### DATA SHOWN
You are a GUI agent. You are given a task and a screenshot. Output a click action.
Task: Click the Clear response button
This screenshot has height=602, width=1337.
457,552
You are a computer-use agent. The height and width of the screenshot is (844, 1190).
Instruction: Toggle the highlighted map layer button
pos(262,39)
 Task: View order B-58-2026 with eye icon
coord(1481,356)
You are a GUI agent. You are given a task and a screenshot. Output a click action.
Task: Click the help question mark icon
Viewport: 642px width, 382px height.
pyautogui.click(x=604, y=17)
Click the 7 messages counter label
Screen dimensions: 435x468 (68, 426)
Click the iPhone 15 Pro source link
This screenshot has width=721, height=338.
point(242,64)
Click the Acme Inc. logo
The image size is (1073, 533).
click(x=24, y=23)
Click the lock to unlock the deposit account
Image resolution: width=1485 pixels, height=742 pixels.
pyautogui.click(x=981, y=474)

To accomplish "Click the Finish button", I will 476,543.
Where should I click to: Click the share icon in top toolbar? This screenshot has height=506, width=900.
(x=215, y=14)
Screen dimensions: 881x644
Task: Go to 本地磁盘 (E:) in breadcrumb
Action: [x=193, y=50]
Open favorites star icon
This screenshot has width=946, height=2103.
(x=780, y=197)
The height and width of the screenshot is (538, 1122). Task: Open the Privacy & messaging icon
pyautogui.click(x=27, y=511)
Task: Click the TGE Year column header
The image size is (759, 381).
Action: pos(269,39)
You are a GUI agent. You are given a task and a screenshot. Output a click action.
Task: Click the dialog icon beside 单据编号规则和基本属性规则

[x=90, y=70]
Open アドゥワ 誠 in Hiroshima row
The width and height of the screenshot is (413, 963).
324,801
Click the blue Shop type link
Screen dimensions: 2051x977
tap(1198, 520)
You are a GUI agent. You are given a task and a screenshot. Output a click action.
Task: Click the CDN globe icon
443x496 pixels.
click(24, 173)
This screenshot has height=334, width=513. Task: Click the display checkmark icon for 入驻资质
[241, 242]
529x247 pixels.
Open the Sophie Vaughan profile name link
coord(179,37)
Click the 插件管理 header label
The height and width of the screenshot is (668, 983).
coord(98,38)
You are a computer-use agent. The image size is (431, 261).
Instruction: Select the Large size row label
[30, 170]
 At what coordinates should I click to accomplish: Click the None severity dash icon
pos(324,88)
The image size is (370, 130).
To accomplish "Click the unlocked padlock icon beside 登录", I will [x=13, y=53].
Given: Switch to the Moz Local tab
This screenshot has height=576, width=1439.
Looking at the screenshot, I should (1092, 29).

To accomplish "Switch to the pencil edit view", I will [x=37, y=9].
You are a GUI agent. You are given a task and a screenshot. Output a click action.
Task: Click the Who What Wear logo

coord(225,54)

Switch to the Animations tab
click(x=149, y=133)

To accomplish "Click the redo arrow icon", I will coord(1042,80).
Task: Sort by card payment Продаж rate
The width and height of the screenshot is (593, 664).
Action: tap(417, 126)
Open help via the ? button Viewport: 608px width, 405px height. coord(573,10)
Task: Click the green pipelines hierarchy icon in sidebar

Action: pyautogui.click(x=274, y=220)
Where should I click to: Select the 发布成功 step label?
######
> **THE EXERCISE**:
Rewrite all the rows above with "GUI agent" replaced by "UI agent" wherever it occurs, keeping everything else the same.

> **EXERCISE ANSWER**:
You are a UI agent. You are given a task and a screenshot. Output a click action.
Task: Click the Clear response button
This screenshot has height=602, width=1337.
457,552
You are a computer-use agent. The height and width of the screenshot is (844, 1190).
Instruction: Toggle the highlighted map layer button
pos(262,39)
 Task: View order B-58-2026 with eye icon
coord(1481,356)
You are a UI agent. You are given a task and a screenshot. Output a click action.
Task: Click the help question mark icon
Viewport: 642px width, 382px height.
pyautogui.click(x=604, y=17)
Click the 7 messages counter label
Screen dimensions: 435x468 (68, 426)
Click the iPhone 15 Pro source link
This screenshot has width=721, height=338.
point(242,64)
Click the Acme Inc. logo
The image size is (1073, 533).
click(x=24, y=23)
Click the lock to unlock the deposit account
Image resolution: width=1485 pixels, height=742 pixels.
pyautogui.click(x=981, y=474)

To accomplish "Click the Finish button", I will 476,543.
Where should I click to: Click the share icon in top toolbar? This screenshot has height=506, width=900.
(x=215, y=14)
Screen dimensions: 881x644
Task: Go to 本地磁盘 (E:) in breadcrumb
Action: [x=193, y=50]
Open favorites star icon
This screenshot has width=946, height=2103.
(x=780, y=197)
The height and width of the screenshot is (538, 1122). Task: Open the Privacy & messaging icon
pyautogui.click(x=27, y=511)
Task: Click the TGE Year column header
The image size is (759, 381).
Action: pos(269,39)
You are a UI agent. You are given a task and a screenshot. Output a click action.
Task: Click the dialog icon beside 单据编号规则和基本属性规则

[x=90, y=70]
Open アドゥワ 誠 in Hiroshima row
The width and height of the screenshot is (413, 963).
324,801
Click the blue Shop type link
Screen dimensions: 2051x977
tap(1198, 520)
You are a UI agent. You are given a task and a screenshot. Output a click action.
Task: Click the CDN globe icon
443x496 pixels.
click(24, 173)
This screenshot has height=334, width=513. Task: Click the display checkmark icon for 入驻资质
[241, 242]
529x247 pixels.
Open the Sophie Vaughan profile name link
coord(179,37)
Click the 插件管理 header label
The height and width of the screenshot is (668, 983).
coord(98,38)
You are a computer-use agent. The image size is (431, 261).
Instruction: Select the Large size row label
[30, 170]
 At what coordinates should I click to accomplish: Click the None severity dash icon
pos(324,88)
The image size is (370, 130).
To accomplish "Click the unlocked padlock icon beside 登录", I will [x=13, y=53].
Given: Switch to the Moz Local tab
This screenshot has height=576, width=1439.
Looking at the screenshot, I should (1092, 29).

To accomplish "Switch to the pencil edit view", I will [x=37, y=9].
You are a UI agent. You are given a task and a screenshot. Output a click action.
Task: Click the Who What Wear logo

coord(225,54)

Switch to the Animations tab
click(x=149, y=133)

To accomplish "Click the redo arrow icon", I will coord(1042,80).
Task: Sort by card payment Продаж rate
The width and height of the screenshot is (593, 664).
Action: tap(417, 126)
Open help via the ? button Viewport: 608px width, 405px height. coord(573,10)
Task: Click the green pipelines hierarchy icon in sidebar

Action: pyautogui.click(x=274, y=220)
Where should I click to: Select the 发布成功 step label?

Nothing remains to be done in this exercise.